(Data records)
▬▬▬
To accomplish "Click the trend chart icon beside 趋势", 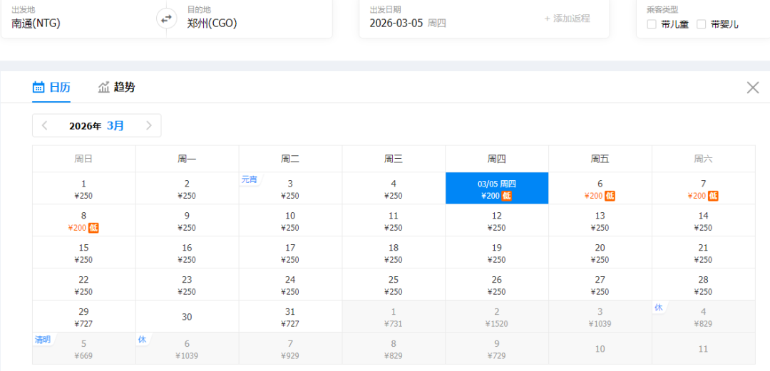I will pyautogui.click(x=104, y=88).
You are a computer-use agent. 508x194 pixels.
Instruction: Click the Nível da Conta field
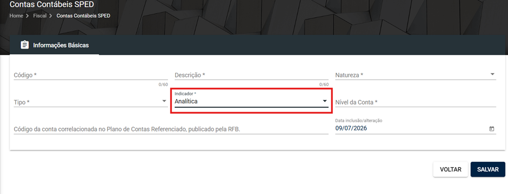416,102
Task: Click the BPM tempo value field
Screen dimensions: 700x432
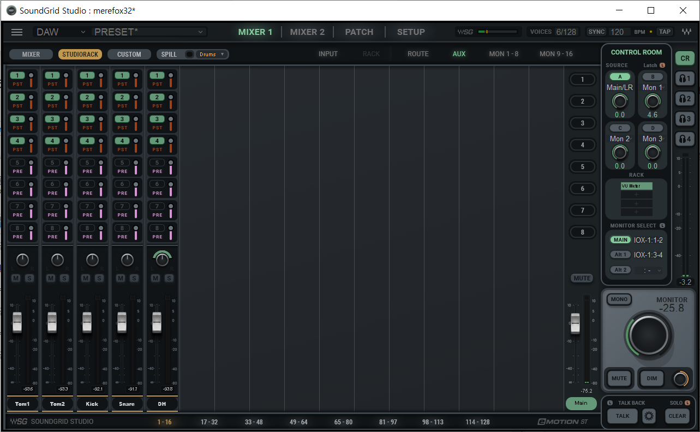Action: [x=618, y=32]
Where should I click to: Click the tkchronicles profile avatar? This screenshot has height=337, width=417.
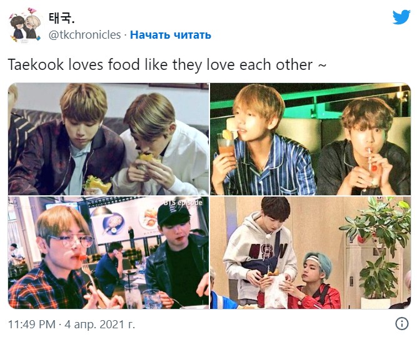pos(25,25)
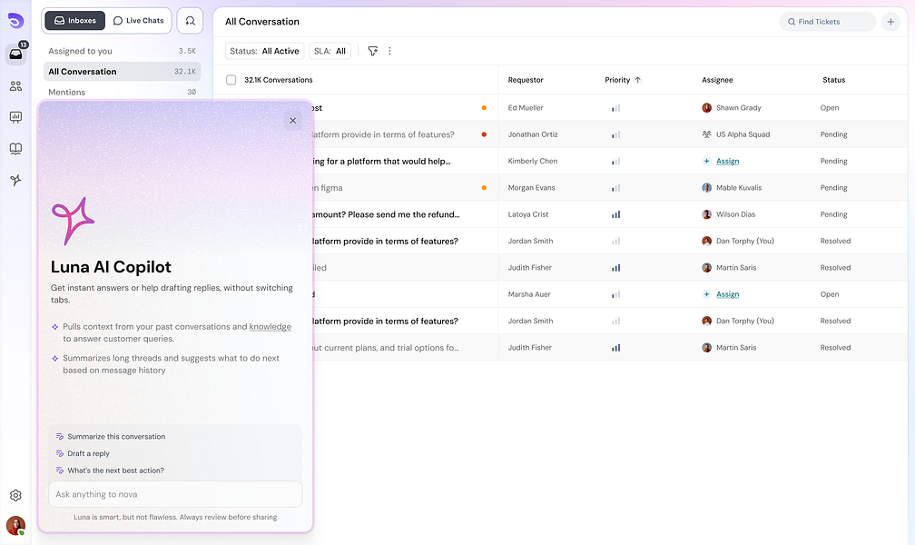Open the Knowledge Base book icon

point(15,149)
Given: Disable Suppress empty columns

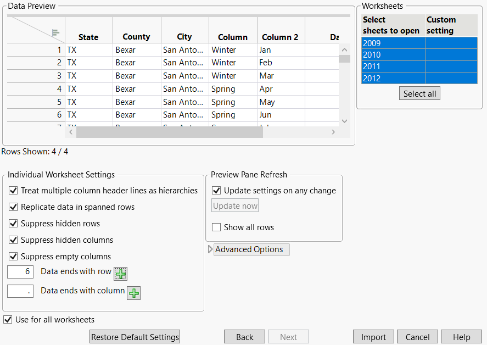Looking at the screenshot, I should [x=13, y=255].
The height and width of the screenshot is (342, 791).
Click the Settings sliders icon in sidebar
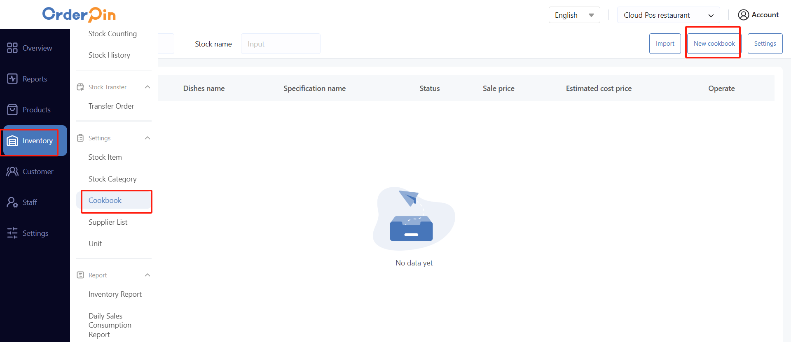pos(12,233)
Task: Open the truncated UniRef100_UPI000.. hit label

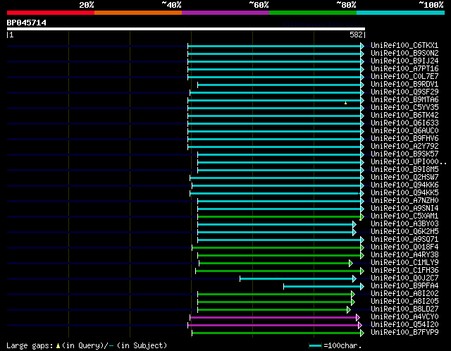Action: [409, 161]
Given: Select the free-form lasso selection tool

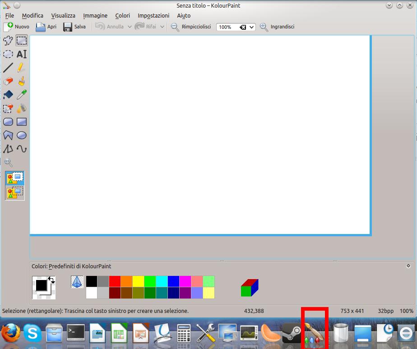Looking at the screenshot, I should [8, 41].
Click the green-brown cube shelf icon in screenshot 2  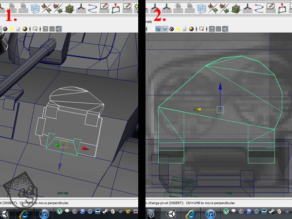(x=236, y=8)
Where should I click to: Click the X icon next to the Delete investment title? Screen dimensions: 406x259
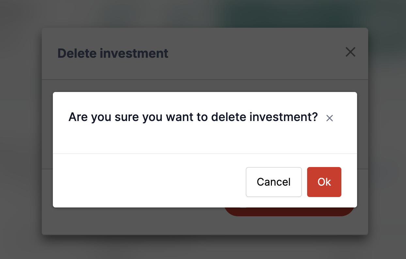click(x=350, y=52)
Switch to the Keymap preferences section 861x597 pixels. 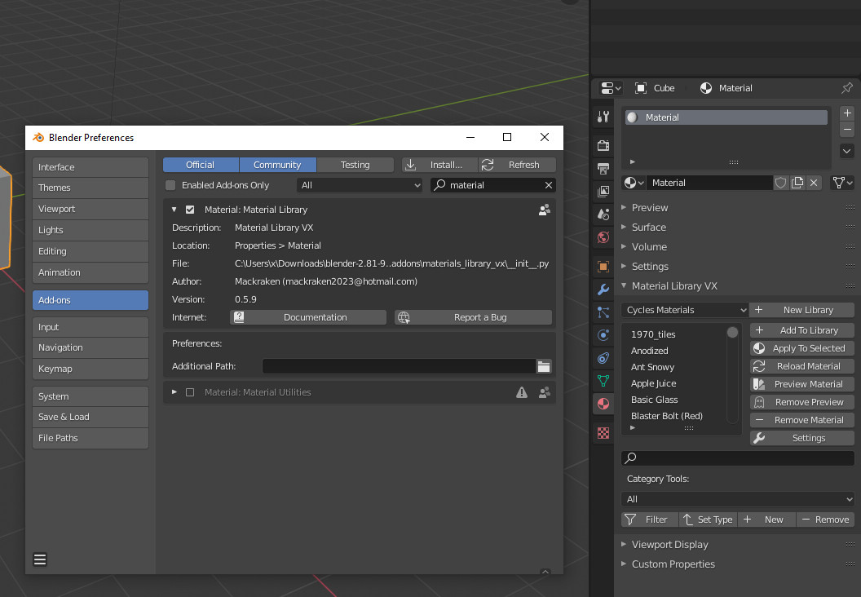click(x=90, y=369)
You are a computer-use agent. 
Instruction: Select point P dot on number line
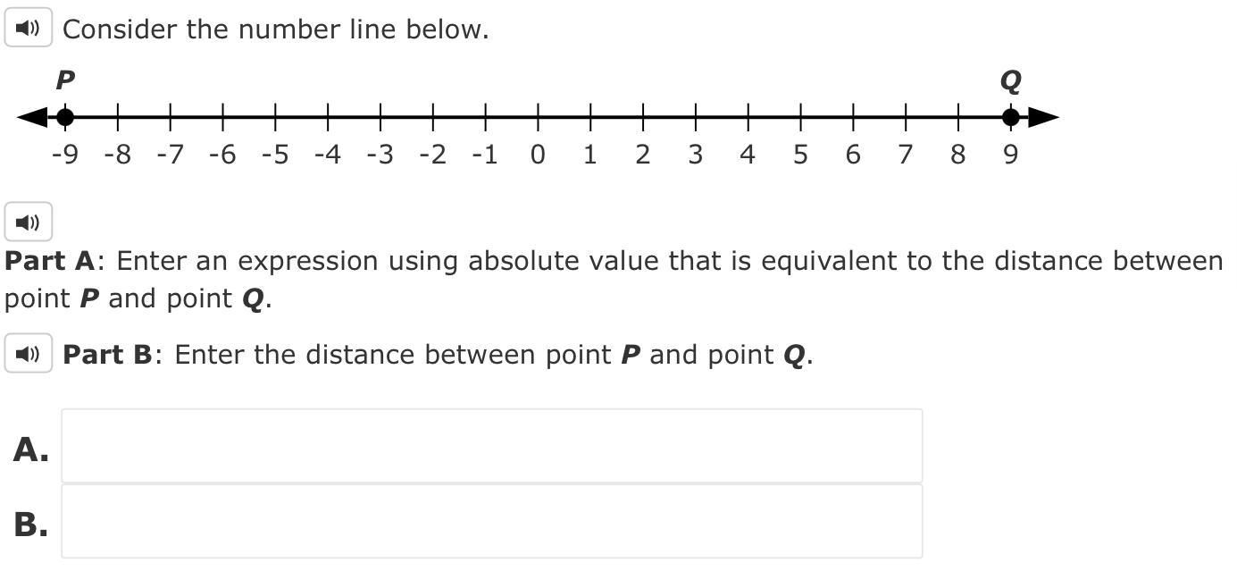64,117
▬▬▬
Scan the entries above for lines with "agent" in them, then report how many there are as a plain number.

**Answer to this exercise:**
2